▶ [Problem description]: Please print every line of the listing, unchanged.

▶ [Data excerpts]:
- - -
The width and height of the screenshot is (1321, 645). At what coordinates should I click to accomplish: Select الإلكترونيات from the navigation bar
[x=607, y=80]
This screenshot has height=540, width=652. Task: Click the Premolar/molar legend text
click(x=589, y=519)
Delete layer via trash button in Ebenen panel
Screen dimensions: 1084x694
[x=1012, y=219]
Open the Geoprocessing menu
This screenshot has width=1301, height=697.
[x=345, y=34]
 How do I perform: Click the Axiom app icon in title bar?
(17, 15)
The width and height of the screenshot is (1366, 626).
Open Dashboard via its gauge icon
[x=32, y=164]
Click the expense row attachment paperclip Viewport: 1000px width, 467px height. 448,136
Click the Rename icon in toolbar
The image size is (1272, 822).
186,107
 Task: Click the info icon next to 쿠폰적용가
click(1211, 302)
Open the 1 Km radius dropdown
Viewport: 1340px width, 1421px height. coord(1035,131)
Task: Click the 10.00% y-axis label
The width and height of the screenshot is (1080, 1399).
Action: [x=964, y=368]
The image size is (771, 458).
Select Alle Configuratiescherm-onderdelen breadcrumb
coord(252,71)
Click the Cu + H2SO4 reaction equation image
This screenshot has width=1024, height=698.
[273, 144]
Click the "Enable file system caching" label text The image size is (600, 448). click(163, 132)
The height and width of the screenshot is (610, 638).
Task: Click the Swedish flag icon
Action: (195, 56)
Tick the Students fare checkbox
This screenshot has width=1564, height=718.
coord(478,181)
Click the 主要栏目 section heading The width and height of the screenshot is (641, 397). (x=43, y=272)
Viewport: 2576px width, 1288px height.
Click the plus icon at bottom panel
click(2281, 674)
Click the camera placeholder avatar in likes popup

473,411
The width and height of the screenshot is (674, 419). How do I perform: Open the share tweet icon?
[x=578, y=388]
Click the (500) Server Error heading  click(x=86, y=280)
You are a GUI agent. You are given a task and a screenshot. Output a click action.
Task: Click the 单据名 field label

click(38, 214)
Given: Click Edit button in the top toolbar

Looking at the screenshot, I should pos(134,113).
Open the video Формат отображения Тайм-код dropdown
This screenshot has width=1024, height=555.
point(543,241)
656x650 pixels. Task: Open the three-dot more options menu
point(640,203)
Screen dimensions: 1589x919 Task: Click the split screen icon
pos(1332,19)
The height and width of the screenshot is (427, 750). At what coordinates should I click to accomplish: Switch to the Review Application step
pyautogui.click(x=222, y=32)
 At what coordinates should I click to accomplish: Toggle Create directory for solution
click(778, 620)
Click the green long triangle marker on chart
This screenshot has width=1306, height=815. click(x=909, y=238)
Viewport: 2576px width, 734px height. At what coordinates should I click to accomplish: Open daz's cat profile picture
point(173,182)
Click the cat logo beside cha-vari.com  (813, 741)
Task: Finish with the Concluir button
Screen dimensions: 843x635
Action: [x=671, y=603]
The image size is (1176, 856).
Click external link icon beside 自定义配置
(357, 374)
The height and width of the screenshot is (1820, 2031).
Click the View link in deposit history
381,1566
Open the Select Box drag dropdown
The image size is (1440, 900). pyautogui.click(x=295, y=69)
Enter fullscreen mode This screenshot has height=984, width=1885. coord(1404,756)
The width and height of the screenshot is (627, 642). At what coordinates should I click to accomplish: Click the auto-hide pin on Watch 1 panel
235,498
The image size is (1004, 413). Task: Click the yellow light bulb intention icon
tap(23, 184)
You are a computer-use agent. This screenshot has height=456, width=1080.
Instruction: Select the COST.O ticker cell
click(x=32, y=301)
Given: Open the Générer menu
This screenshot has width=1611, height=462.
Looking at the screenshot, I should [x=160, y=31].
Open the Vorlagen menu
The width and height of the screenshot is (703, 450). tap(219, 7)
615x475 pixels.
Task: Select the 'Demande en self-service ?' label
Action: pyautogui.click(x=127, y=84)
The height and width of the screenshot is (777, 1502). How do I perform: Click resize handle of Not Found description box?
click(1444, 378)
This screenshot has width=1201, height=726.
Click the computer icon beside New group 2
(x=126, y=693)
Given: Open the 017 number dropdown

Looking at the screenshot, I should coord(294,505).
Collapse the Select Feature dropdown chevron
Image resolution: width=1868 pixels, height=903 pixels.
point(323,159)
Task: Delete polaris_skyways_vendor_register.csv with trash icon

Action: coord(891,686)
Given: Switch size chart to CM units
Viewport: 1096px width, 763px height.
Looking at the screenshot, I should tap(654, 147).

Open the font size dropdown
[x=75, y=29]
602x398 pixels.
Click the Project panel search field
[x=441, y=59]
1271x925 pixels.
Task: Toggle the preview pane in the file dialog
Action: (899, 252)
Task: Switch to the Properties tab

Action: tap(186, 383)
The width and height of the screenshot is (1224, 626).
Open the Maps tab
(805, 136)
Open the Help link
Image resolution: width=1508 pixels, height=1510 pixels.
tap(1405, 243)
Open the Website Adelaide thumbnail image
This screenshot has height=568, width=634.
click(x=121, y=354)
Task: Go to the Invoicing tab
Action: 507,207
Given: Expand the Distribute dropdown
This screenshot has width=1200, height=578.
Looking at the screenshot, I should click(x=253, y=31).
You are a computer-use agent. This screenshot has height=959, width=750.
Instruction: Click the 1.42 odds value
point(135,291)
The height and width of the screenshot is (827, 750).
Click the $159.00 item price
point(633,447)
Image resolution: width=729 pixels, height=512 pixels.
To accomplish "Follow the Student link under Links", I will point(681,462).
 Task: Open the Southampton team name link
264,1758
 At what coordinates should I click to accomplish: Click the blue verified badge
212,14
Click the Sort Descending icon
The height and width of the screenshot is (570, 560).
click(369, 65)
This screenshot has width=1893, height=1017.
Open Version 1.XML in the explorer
- - -
▶ [Task answer]:
The width and height of the screenshot is (1321, 645). At what coordinates should I click to accomplish: Select الإلكترونيات from the navigation bar
[x=607, y=80]
This screenshot has height=540, width=652. Task: Click the Premolar/molar legend text
click(x=589, y=519)
Delete layer via trash button in Ebenen panel
Screen dimensions: 1084x694
[x=1012, y=219]
Open the Geoprocessing menu
This screenshot has width=1301, height=697.
[x=345, y=34]
 How do I perform: Click the Axiom app icon in title bar?
(17, 15)
The width and height of the screenshot is (1366, 626).
Open Dashboard via its gauge icon
[x=32, y=164]
Click the expense row attachment paperclip Viewport: 1000px width, 467px height. 448,136
Click the Rename icon in toolbar
The image size is (1272, 822).
186,107
 Task: Click the info icon next to 쿠폰적용가
click(1211, 302)
Open the 1 Km radius dropdown
Viewport: 1340px width, 1421px height. coord(1035,131)
Task: Click the 10.00% y-axis label
The width and height of the screenshot is (1080, 1399).
Action: [x=964, y=368]
The image size is (771, 458).
Select Alle Configuratiescherm-onderdelen breadcrumb
coord(252,71)
Click the Cu + H2SO4 reaction equation image
This screenshot has width=1024, height=698.
[273, 144]
Click the "Enable file system caching" label text The image size is (600, 448). click(163, 132)
The height and width of the screenshot is (610, 638).
Task: Click the Swedish flag icon
Action: (195, 56)
Tick the Students fare checkbox
This screenshot has width=1564, height=718.
coord(478,181)
Click the 主要栏目 section heading The width and height of the screenshot is (641, 397). (x=43, y=272)
Viewport: 2576px width, 1288px height.
Click the plus icon at bottom panel
click(2281, 674)
Click the camera placeholder avatar in likes popup

473,411
The width and height of the screenshot is (674, 419). How do I perform: Open the share tweet icon?
[x=578, y=388]
Click the (500) Server Error heading  click(x=86, y=280)
You are a GUI agent. You are given a task and a screenshot. Output a click action.
Task: Click the 单据名 field label

click(38, 214)
Given: Click Edit button in the top toolbar

Looking at the screenshot, I should pos(134,113).
Open the video Формат отображения Тайм-код dropdown
This screenshot has width=1024, height=555.
point(543,241)
656x650 pixels. Task: Open the three-dot more options menu
point(640,203)
Screen dimensions: 1589x919 Task: Click the split screen icon
pos(1332,19)
The height and width of the screenshot is (427, 750). At what coordinates should I click to accomplish: Switch to the Review Application step
pyautogui.click(x=222, y=32)
 At what coordinates should I click to accomplish: Toggle Create directory for solution
click(778, 620)
Click the green long triangle marker on chart
This screenshot has width=1306, height=815. click(x=909, y=238)
Viewport: 2576px width, 734px height. At what coordinates should I click to accomplish: Open daz's cat profile picture
point(173,182)
Click the cat logo beside cha-vari.com  (813, 741)
Task: Finish with the Concluir button
Screen dimensions: 843x635
Action: [x=671, y=603]
The image size is (1176, 856).
Click external link icon beside 自定义配置
(357, 374)
The height and width of the screenshot is (1820, 2031).
Click the View link in deposit history
381,1566
Open the Select Box drag dropdown
The image size is (1440, 900). pyautogui.click(x=295, y=69)
Enter fullscreen mode This screenshot has height=984, width=1885. coord(1404,756)
The width and height of the screenshot is (627, 642). At what coordinates should I click to accomplish: Click the auto-hide pin on Watch 1 panel
235,498
The image size is (1004, 413). Task: Click the yellow light bulb intention icon
tap(23, 184)
You are a computer-use agent. This screenshot has height=456, width=1080.
Instruction: Select the COST.O ticker cell
click(x=32, y=301)
Given: Open the Générer menu
This screenshot has width=1611, height=462.
Looking at the screenshot, I should [x=160, y=31].
Open the Vorlagen menu
The width and height of the screenshot is (703, 450). tap(219, 7)
615x475 pixels.
Task: Select the 'Demande en self-service ?' label
Action: pyautogui.click(x=127, y=84)
The height and width of the screenshot is (777, 1502). How do I perform: Click resize handle of Not Found description box?
click(1444, 378)
This screenshot has width=1201, height=726.
Click the computer icon beside New group 2
(x=126, y=693)
Given: Open the 017 number dropdown

Looking at the screenshot, I should coord(294,505).
Collapse the Select Feature dropdown chevron
Image resolution: width=1868 pixels, height=903 pixels.
point(323,159)
Task: Delete polaris_skyways_vendor_register.csv with trash icon

Action: coord(891,686)
Given: Switch size chart to CM units
Viewport: 1096px width, 763px height.
Looking at the screenshot, I should tap(654, 147).

Open the font size dropdown
[x=75, y=29]
602x398 pixels.
Click the Project panel search field
[x=441, y=59]
1271x925 pixels.
Task: Toggle the preview pane in the file dialog
Action: (899, 252)
Task: Switch to the Properties tab

Action: tap(186, 383)
The width and height of the screenshot is (1224, 626).
Open the Maps tab
(805, 136)
Open the Help link
Image resolution: width=1508 pixels, height=1510 pixels.
tap(1405, 243)
Open the Website Adelaide thumbnail image
This screenshot has height=568, width=634.
click(x=121, y=354)
Task: Go to the Invoicing tab
Action: 507,207
Given: Expand the Distribute dropdown
This screenshot has width=1200, height=578.
Looking at the screenshot, I should click(x=253, y=31).
You are a computer-use agent. This screenshot has height=959, width=750.
Instruction: Click the 1.42 odds value
point(135,291)
The height and width of the screenshot is (827, 750).
Click the $159.00 item price
point(633,447)
Image resolution: width=729 pixels, height=512 pixels.
To accomplish "Follow the Student link under Links", I will point(681,462).
 Task: Open the Southampton team name link
264,1758
 At what coordinates should I click to accomplish: Click the blue verified badge
212,14
Click the Sort Descending icon
The height and width of the screenshot is (570, 560).
click(369, 65)
This screenshot has width=1893, height=1017.
Open Version 1.XML in the explorer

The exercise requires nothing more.